*Directions for this task*. Transcribe every line of the items without any change, from the start down through the line containing "will (x=517, y=596).", with both ends included.

[start of Supplied records]

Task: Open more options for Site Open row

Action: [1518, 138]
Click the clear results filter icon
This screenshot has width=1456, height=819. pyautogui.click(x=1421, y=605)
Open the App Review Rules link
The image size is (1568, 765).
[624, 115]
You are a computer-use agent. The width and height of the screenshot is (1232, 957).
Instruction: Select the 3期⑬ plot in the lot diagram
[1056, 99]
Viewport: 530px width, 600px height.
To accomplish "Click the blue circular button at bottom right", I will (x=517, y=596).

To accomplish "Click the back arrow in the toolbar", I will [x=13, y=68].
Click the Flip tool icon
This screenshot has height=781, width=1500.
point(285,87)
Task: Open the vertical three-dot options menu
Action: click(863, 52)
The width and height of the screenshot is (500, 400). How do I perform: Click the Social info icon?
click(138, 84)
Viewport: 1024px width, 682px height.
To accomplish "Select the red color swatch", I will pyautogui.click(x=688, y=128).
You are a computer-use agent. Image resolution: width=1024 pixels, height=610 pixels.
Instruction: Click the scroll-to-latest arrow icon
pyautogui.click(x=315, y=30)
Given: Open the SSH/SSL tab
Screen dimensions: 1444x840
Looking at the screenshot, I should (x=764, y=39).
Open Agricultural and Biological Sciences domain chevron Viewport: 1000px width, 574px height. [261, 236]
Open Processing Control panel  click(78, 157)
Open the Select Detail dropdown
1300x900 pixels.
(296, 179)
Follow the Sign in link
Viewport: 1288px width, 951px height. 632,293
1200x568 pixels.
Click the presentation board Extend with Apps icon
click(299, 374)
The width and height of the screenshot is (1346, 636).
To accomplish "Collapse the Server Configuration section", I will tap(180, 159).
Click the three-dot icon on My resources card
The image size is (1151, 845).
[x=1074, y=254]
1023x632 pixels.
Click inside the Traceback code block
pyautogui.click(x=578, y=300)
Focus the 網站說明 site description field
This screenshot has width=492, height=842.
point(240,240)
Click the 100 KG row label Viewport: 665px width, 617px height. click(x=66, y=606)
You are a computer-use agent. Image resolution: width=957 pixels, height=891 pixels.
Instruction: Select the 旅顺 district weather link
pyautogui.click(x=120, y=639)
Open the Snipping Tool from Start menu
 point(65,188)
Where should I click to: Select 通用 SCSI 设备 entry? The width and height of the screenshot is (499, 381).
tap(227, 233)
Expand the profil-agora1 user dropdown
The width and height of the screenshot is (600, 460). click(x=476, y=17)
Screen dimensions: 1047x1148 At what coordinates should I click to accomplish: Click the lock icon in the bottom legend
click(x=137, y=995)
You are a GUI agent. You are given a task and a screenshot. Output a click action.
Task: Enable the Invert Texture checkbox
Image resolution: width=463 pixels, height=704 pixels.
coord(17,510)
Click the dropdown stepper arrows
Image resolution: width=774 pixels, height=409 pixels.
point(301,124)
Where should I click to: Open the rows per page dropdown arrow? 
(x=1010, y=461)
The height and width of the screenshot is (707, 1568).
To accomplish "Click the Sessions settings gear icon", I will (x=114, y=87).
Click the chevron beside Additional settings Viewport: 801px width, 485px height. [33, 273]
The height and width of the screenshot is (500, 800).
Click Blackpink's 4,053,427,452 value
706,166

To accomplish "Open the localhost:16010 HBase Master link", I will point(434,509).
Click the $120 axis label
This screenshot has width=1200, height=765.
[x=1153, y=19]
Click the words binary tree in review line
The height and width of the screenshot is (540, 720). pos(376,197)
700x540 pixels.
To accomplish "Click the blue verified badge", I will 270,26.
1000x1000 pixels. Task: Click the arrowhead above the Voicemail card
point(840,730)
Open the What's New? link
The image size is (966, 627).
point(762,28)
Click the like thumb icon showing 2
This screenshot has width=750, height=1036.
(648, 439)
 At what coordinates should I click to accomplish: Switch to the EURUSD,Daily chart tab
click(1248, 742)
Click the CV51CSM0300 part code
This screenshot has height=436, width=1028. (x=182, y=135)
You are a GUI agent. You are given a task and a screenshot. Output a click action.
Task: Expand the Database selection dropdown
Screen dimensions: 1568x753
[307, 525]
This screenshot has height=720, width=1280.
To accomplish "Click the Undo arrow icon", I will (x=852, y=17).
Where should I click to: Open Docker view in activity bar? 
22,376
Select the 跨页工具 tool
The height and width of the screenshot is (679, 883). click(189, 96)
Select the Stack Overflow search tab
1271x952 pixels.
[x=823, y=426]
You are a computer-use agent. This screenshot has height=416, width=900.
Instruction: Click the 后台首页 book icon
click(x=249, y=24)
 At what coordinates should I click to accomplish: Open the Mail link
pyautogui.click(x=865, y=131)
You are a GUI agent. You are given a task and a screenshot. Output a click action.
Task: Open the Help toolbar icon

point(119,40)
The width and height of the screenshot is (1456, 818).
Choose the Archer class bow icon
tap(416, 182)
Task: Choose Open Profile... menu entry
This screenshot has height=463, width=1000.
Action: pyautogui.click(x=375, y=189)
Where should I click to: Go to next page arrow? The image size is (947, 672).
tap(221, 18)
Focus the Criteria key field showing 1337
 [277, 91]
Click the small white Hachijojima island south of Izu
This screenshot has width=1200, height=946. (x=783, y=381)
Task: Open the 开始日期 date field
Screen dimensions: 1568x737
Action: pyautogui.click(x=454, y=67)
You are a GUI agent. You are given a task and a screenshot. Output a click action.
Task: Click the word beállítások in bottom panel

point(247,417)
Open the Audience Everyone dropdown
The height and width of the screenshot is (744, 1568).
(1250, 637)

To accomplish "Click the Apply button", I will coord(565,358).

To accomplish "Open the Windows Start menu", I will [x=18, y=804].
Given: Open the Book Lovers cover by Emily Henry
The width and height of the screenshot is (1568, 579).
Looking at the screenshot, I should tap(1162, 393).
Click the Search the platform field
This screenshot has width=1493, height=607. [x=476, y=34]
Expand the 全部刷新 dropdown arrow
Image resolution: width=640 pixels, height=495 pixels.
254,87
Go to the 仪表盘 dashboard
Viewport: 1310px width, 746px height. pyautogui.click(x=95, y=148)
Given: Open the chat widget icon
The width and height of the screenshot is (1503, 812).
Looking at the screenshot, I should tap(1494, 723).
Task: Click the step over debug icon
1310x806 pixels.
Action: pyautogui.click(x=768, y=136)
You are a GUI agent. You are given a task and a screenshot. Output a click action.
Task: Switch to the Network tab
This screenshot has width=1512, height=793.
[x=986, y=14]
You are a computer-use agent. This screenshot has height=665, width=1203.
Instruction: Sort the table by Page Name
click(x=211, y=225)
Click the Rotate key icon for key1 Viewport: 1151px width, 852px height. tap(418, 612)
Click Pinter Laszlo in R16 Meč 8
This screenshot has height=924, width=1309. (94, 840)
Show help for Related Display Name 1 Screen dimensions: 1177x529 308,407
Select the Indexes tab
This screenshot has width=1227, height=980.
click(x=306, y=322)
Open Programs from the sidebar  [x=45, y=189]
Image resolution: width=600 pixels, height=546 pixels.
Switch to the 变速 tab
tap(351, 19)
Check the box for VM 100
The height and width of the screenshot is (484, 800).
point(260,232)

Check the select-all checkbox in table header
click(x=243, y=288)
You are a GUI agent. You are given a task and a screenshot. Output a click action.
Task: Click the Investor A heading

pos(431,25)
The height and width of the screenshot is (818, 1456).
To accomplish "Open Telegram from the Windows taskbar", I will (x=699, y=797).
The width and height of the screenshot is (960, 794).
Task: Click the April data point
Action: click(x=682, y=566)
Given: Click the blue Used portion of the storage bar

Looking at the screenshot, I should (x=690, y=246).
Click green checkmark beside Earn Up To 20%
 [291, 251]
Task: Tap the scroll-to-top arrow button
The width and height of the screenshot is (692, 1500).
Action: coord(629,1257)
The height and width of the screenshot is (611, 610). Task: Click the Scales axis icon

[end of Supplied records]

*Solved problem*.
Task: Open more options for Site Open row

Action: [1518, 138]
Click the clear results filter icon
This screenshot has width=1456, height=819. pyautogui.click(x=1421, y=605)
Open the App Review Rules link
The image size is (1568, 765).
[624, 115]
You are a computer-use agent. The width and height of the screenshot is (1232, 957).
Instruction: Select the 3期⑬ plot in the lot diagram
[1056, 99]
Viewport: 530px width, 600px height.
To accomplish "Click the blue circular button at bottom right", I will (x=517, y=596).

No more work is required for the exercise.